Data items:
-- start --

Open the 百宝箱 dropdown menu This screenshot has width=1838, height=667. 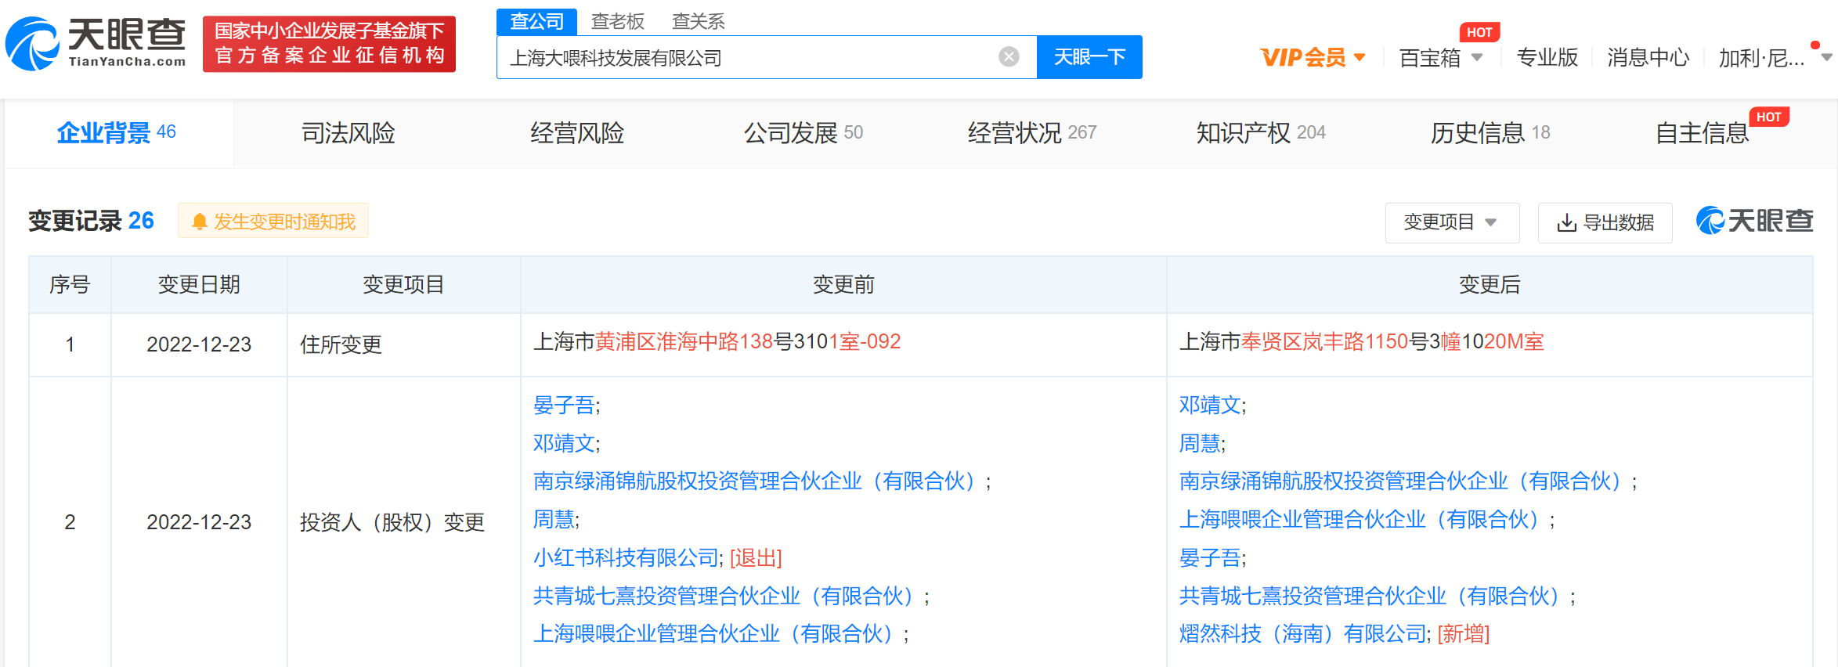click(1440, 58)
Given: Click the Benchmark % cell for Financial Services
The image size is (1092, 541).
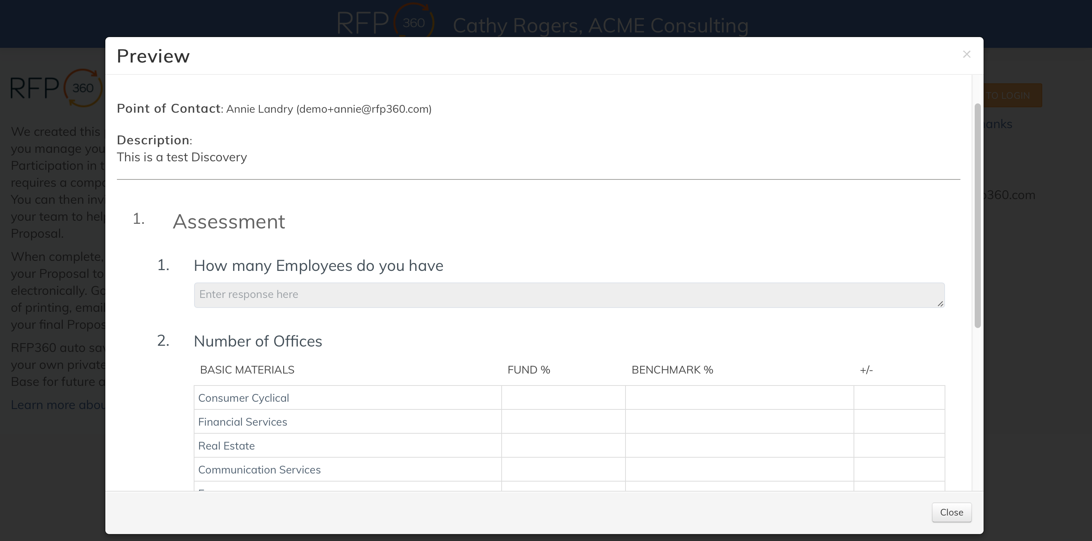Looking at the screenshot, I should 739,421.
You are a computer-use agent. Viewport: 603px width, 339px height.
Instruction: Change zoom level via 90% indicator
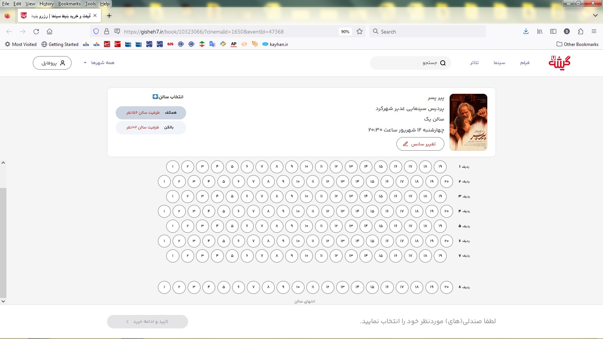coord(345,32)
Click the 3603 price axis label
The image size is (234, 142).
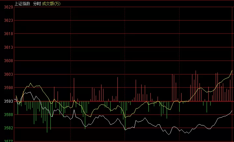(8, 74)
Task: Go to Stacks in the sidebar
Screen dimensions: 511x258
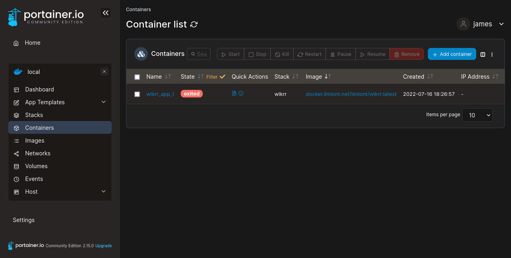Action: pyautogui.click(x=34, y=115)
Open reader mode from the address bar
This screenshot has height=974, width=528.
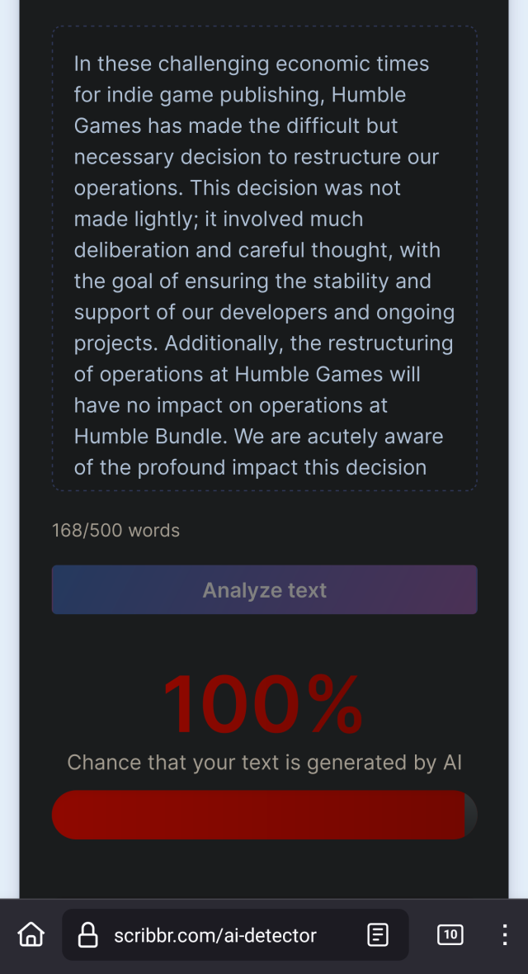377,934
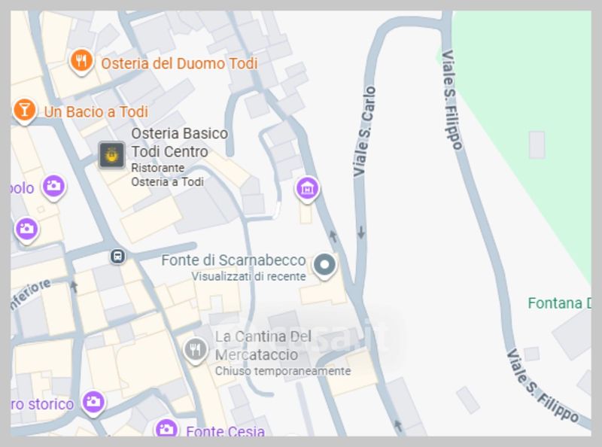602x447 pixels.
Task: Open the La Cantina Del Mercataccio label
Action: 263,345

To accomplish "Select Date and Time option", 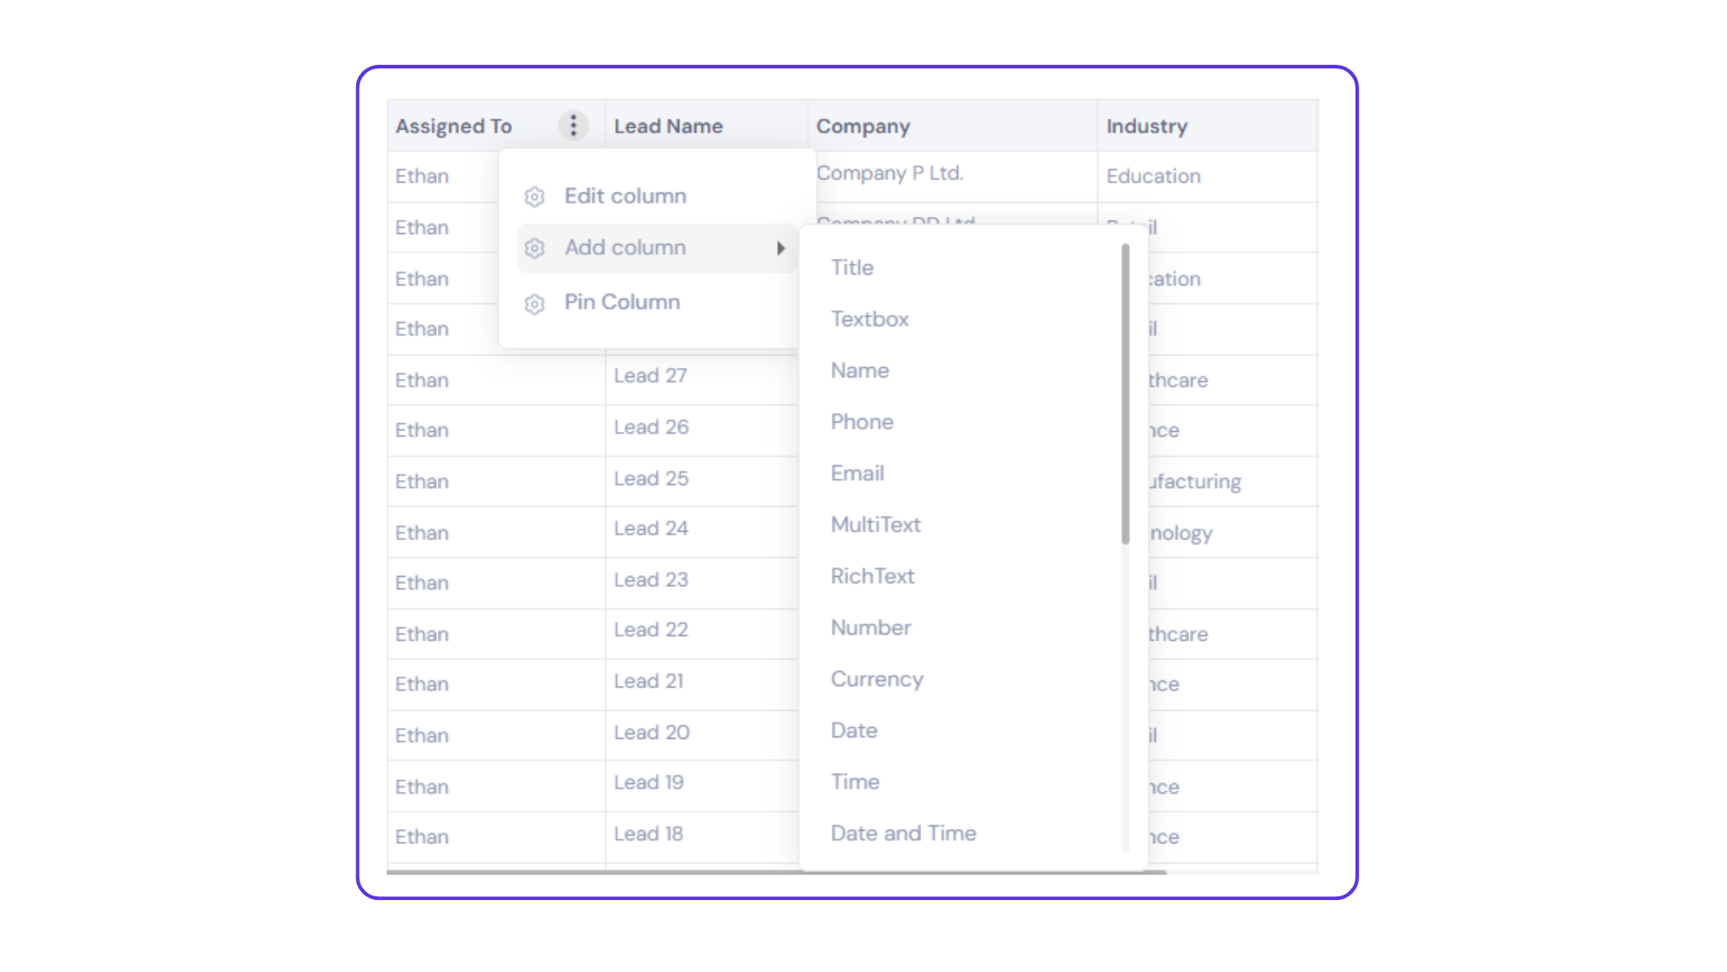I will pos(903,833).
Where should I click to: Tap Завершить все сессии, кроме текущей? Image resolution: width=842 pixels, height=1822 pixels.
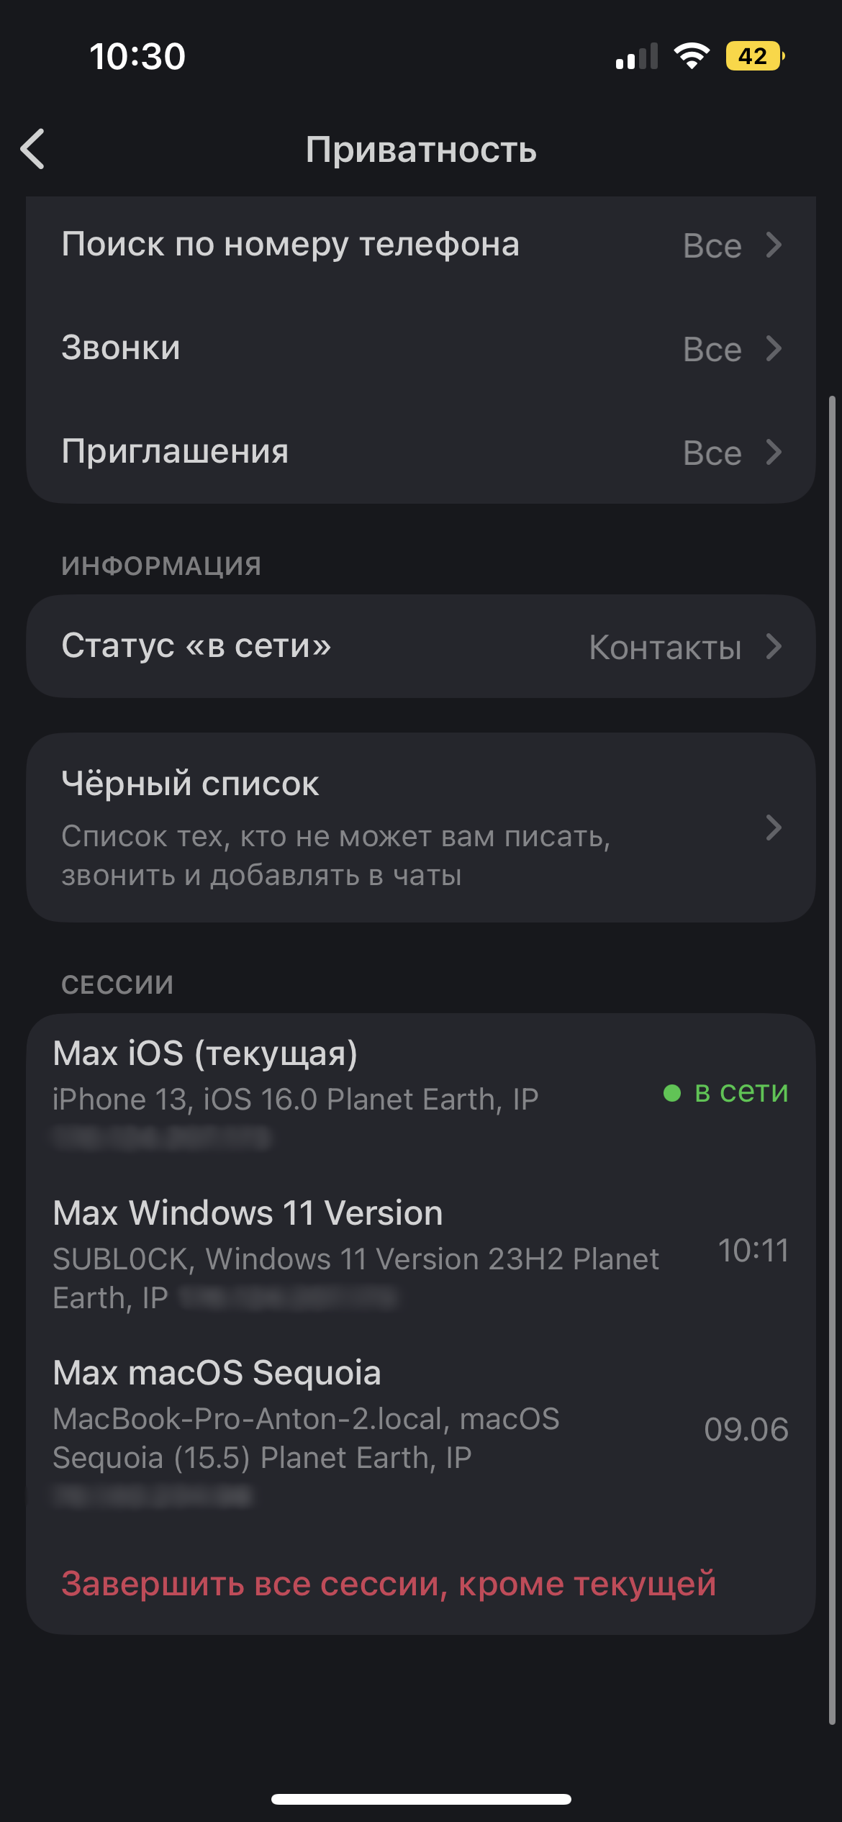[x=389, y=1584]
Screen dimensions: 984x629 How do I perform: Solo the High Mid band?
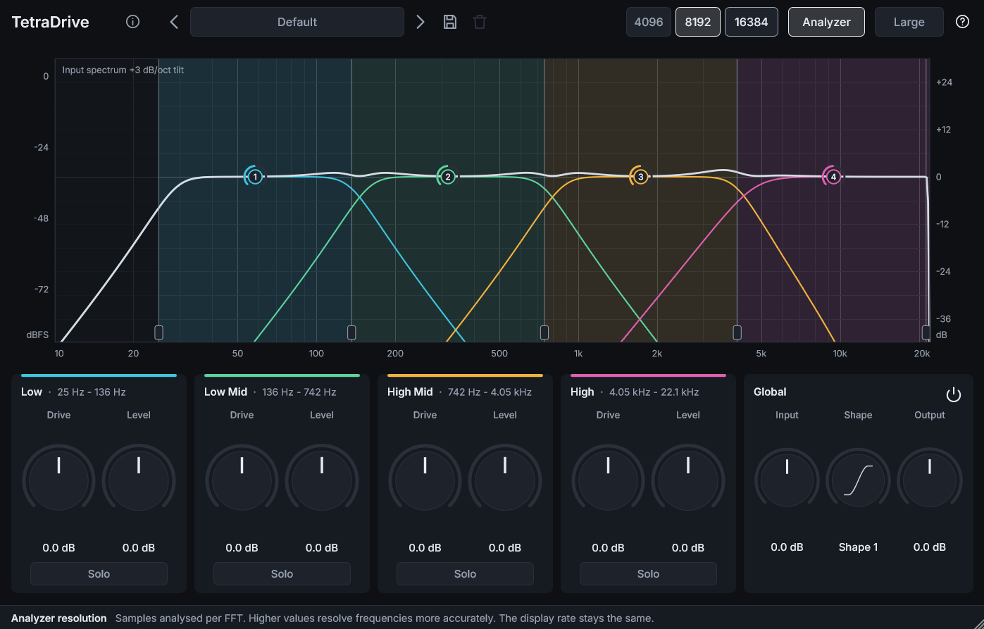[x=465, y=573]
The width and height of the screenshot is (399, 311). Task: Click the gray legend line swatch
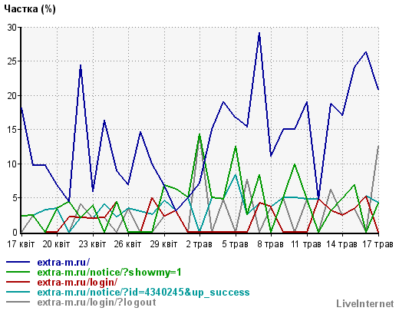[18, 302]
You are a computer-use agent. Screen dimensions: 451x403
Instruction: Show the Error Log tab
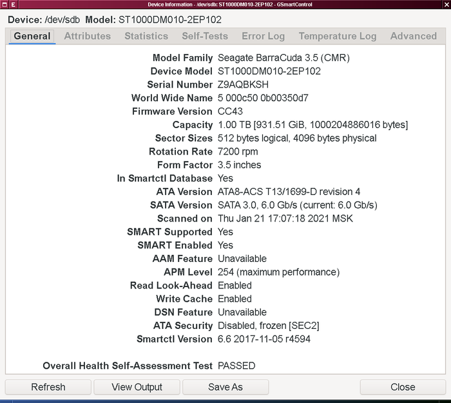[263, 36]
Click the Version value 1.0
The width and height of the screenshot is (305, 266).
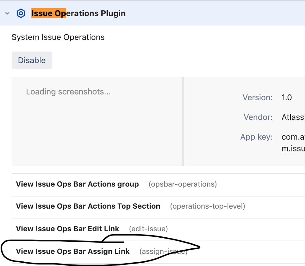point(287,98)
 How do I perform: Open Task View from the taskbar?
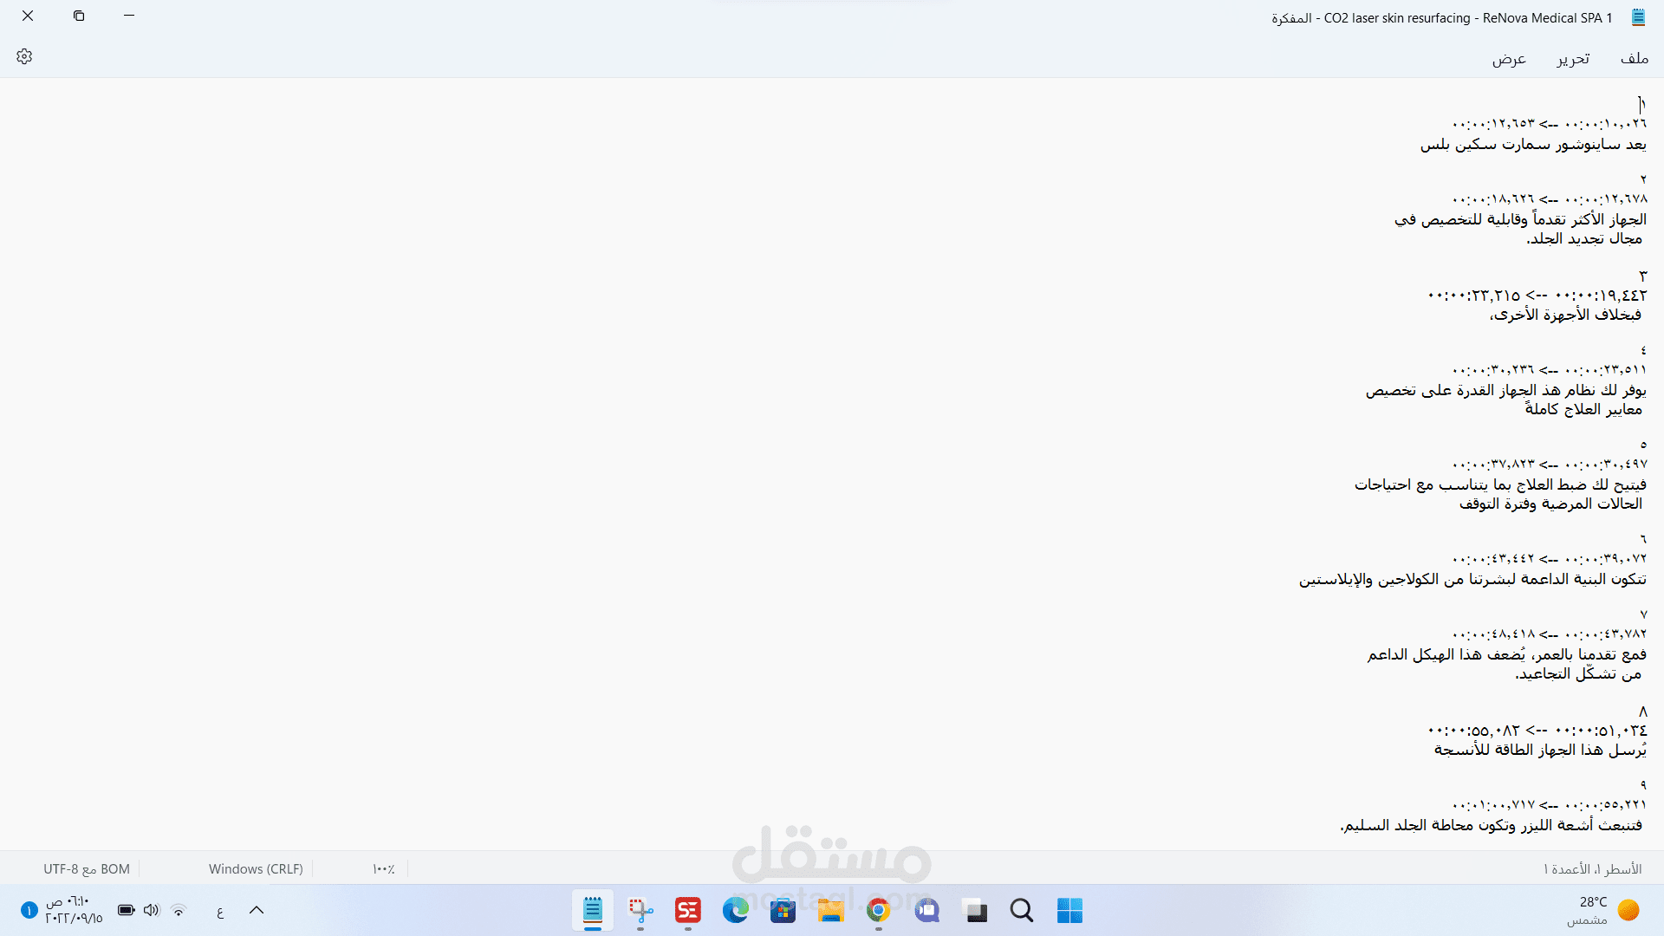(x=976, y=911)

-- end --

TASK DIRECTIONS:
Which lines in the listing above contain the word "perform", with case taken into account? Copy each of those lines in full.

SOLUTION FOR THIS PROBLEM:
Screen dimensions: 984x629 How do I perform: Solo the High Mid band?
 How do I perform: Open Task View from the taskbar?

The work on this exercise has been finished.